Multifunctional protein

The new research is very exciting, since stimulating the browning of white fat is a promising way to improve metabolic health. Until now, the molecular mechanisms have been largely unknown, but with the new insight into how fat tissue responds to cold, researchers have obtained important knowledge about how to stimulate fat tissue to consume more energy – at least in mice.

“Among a core of 44 transcriptional regulators acutely regulated by cold, YBX1 is one of the key factors that we were seeking to discover, and we want to investigate how it is regulated, whether YBX1 plays a similar function in humans and especially whether YBX1, or some of the cellular processes it regulates, can be influenced in a sensible and safe way,” explains Brice Emanuelli.

YBX1 may not the obvious candidate to directly regulate, since it is involved in multiple biological processes such as the repression of protein translation, RNA stabilization and splicing, DNA repair, regulation of transcription and RNA composition of extracellular exosomes.

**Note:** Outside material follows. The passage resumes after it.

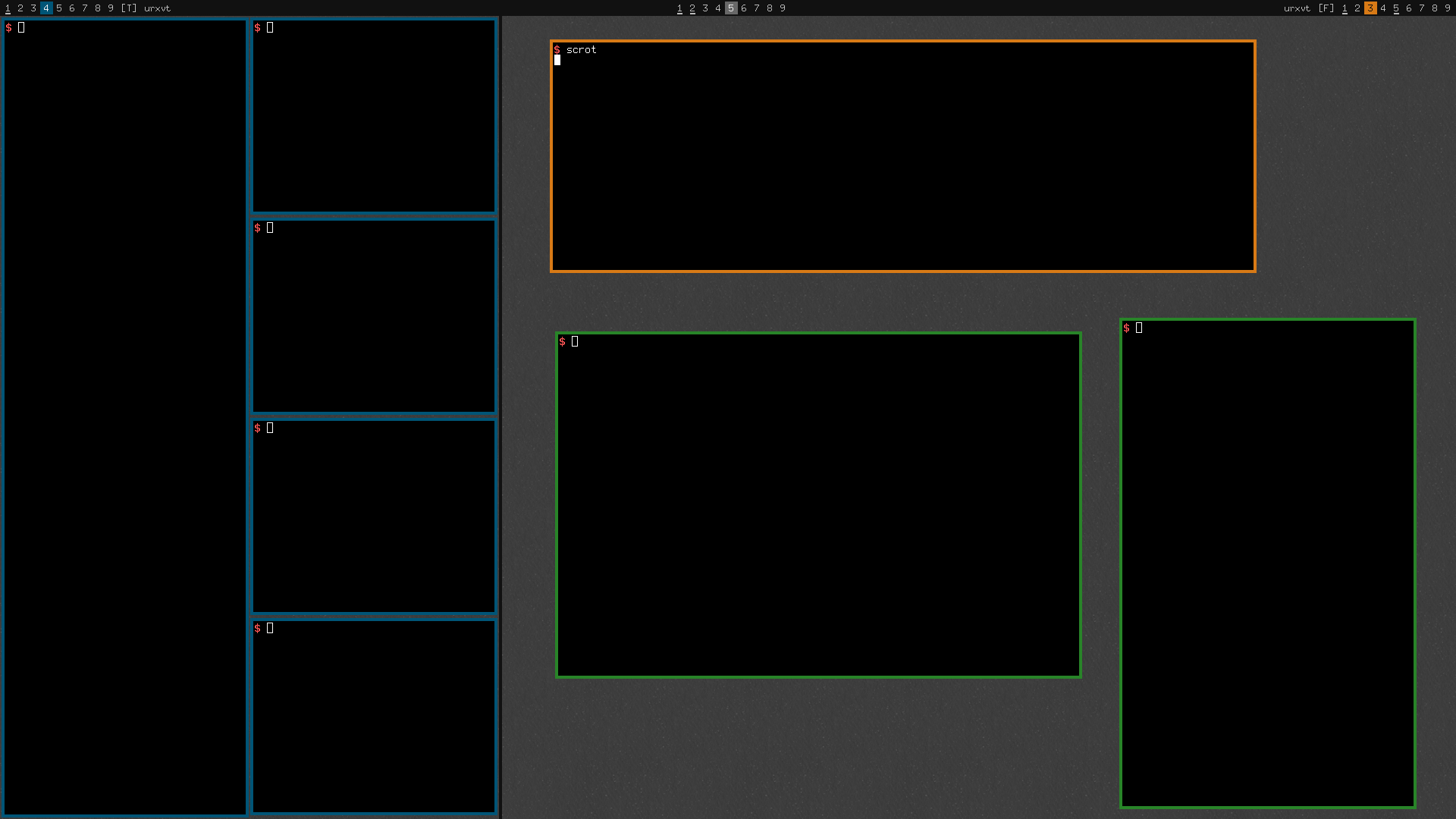Focus the top stacked blue terminal pane
Image resolution: width=1456 pixels, height=819 pixels.
pyautogui.click(x=374, y=116)
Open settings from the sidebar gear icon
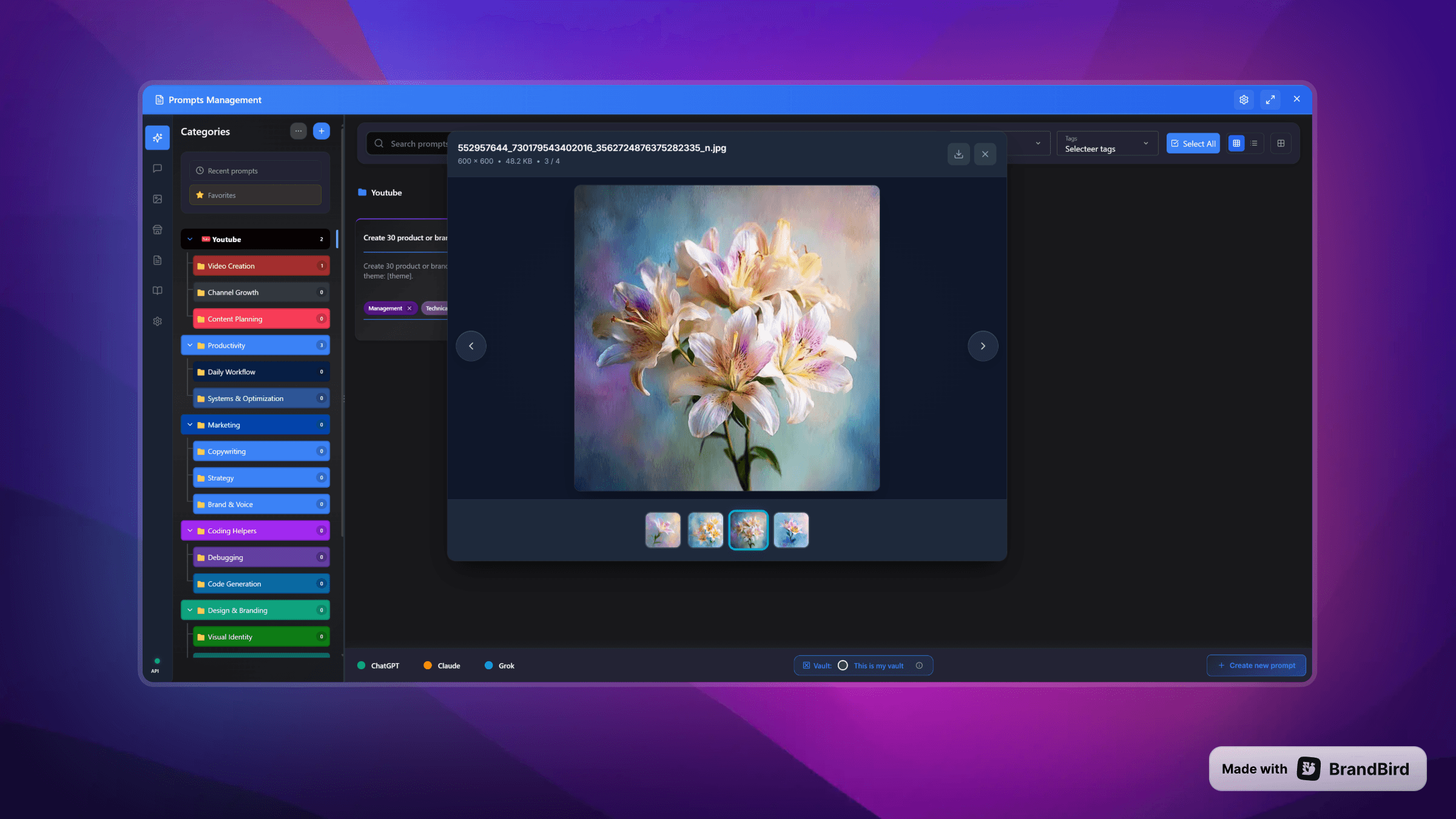The image size is (1456, 819). click(157, 321)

YBX1 increases tumour growth in various types of cancer and is therefore a potential drug target in anticancer therapy. But it is also involved in cellular senescence and the determination of cell fate. The researchers therefore think that understanding the molecular mechanisms underlying its mode of action in fat cells is necessary to uncover promising alternative approaches to influencing fat metabolism.

“Activating white fat has enormous potential for combatting the obesity epidemic, and thus YBX1 is key to understanding the mechanisms behind the process. We will now continue trying to understand what YBX1 does and whether we can adjust other linked mechanisms to stimulate fat browning without compromising other key mechanisms in the cells,” says Brice Emanuelli.

White adipose remodeling during browning in mice involves YBX1 to drive thermogenic commitment” has been published in Molecular Metabolism. The main authors are employed at the .Novo Nordisk Foundation Center for Basic Metabolic Research, University of Copenhagen.